Au mépris de l’environnement, aux polémiques liées aux lois homophobes ou à celles accusant les principaux investisseurs (le conglomérat d’État Olympstroï, les frères Rotenberg, amis d’enfance de Vladimir Poutine et la compagnie publique des chemins de fer), du détournement de plusieurs milliards d’euros, s’ajoutent également les conditions de travail désastreuses des ouvriers de ce chantier herculéen. Human Rights Watch, dans un rapport publié l’automne dernier, faisait état de temps de travail excessifs (12 heures par jour, un seul jour de repos toutes les deux semaines), de rémunérations basses (1,5 euro de l’heure) et irrégulières, voire inexistantes.

Les sociétés proches du pouvoir qui remportent les appels d’offre sous-traitent les travaux à des entreprises turques, moins chères et moins regardantes. Les ouvriers, issus pour la plupart des anciennes républiques de l’URSS, se voient confisquer leurs papiers. Sans visa, ils sont expulsés au moindre signe de rébellion. Les autorités ont d’ailleurs constitué des brigades chargées de nettoyer les rues de ces « immigrés ». Ces derniers sont détenus dans des cellules surpeuplées, parfois sans eau ou nourriture, puis expulsés sans la moindre forme de procès. L’ONG cite le cas de Nourmamatov Koulmouradov, un Ouzbek ayant travaillé plus d’un an à la construction du pôle média de Sotchi. Le 11 septembre dernier, une fois son visa expiré, il a été arrêté et expulsé le lendemain. Il n’a jamais été payé.

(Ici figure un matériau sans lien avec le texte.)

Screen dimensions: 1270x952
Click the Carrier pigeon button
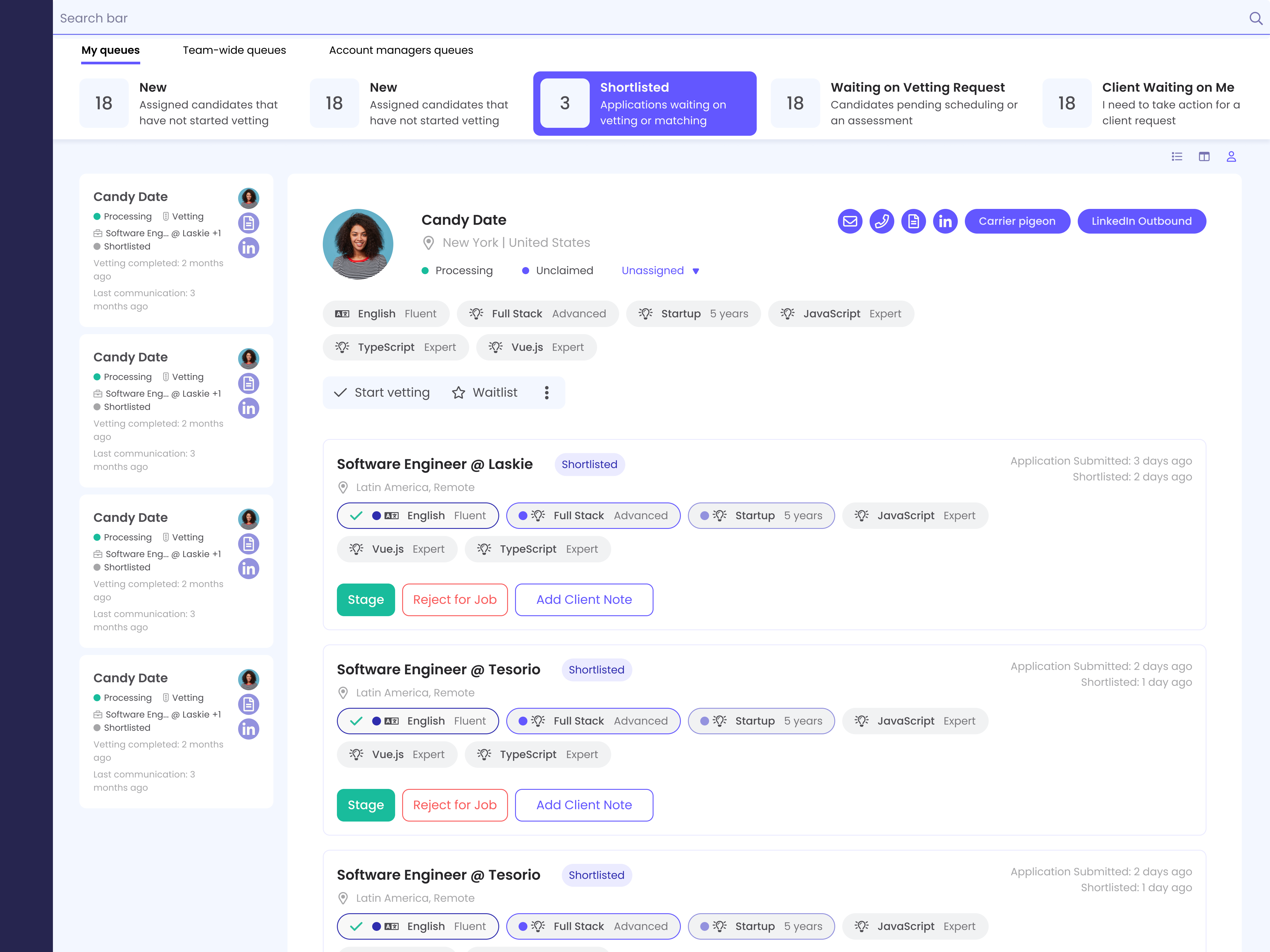[x=1016, y=222]
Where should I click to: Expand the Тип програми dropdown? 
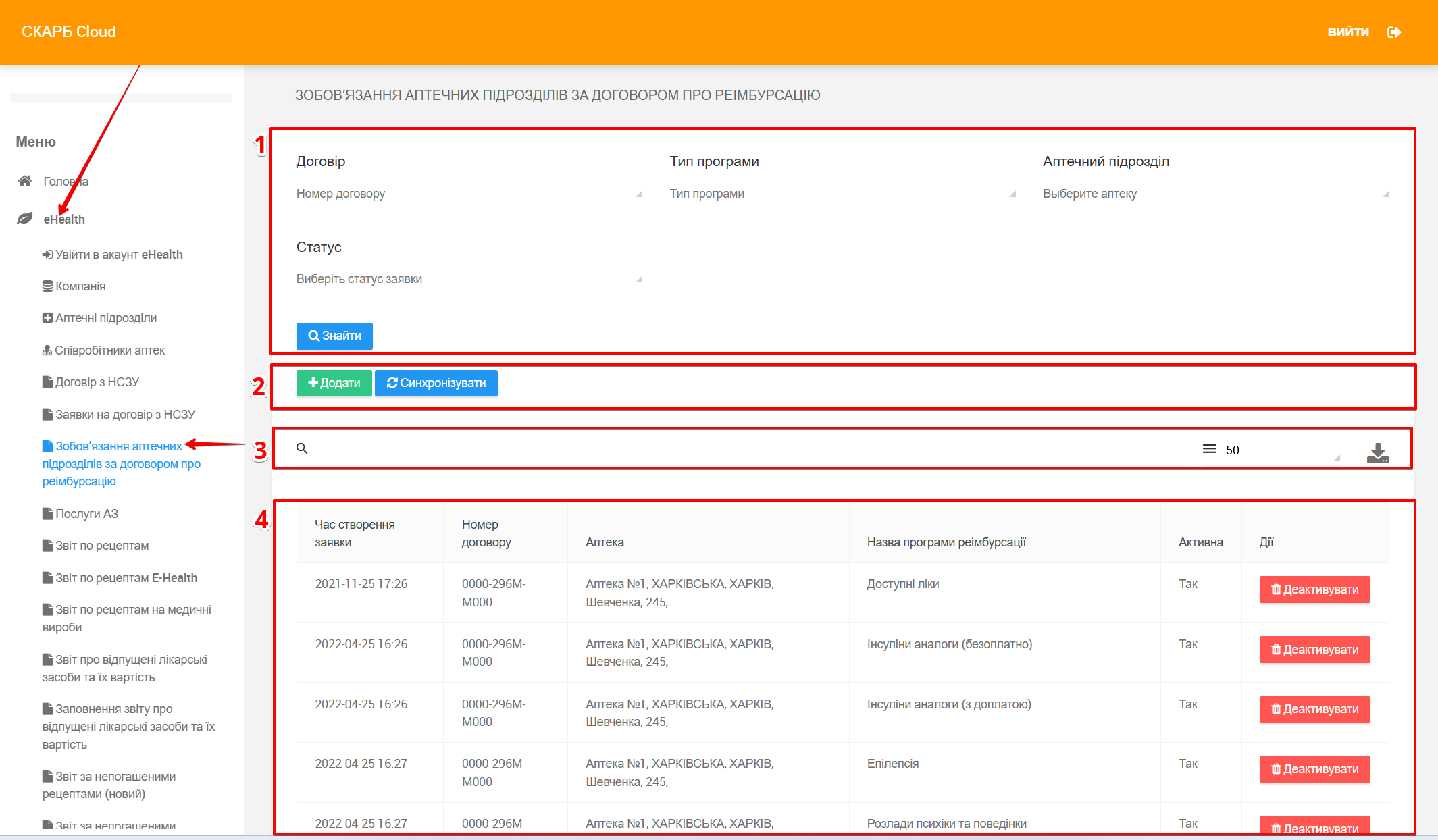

Ces problèmes humanitaires se retrouvent malheureusement déjà au Qatar, où, toutes nationalités confondues, au moins 382 travailleurs immigrés auraient péri ces deux dernières années, selon The Guardian. Le patron de la FIFA Joseph Blatter avait d’ailleurs soulevé la question des conditions des travailleurs lors d'une rencontre avec l'émir du Qatar, le cheikh Tamim bin Hamad bin Khalifa Al Thani, le 9 novembre dernier. Une pirouette médiatique pour l’instance dirigeante du football mondial, qui a demandé « de présenter d'ici au 12 février 2014 un état des lieux sur l'amélioration des conditions de travail au Qatar dans lequel sont attendues des informations sur les mesures concrètes prises par le pays afin d'améliorer les conditions de vie et le bien-être des travailleurs étrangers ». 

Le business avant le sport

Malgré ces éléments, dénoncés depuis plusieurs années, les instances sportives internationales persistent dans leur volonté de confier aux pays incriminés ces événements majeurs à l’échelle de l’humanité. La Russie organisera ainsi la Coupe du monde de football 2018, tandis que le Qatar aura la charge de celle de handball l’an prochain. Le triste résultat d’une situation économique tendue, qui limite les candidats chez les pays développés, conjuguée au désir de notoriété et de propagande des régimes autoritaires aux moyens illimités.

Entre les valeurs sportives chères à Pierre de Coubertin et la « realpolitik » du sport-business, les organisations internationales ont fait un choix.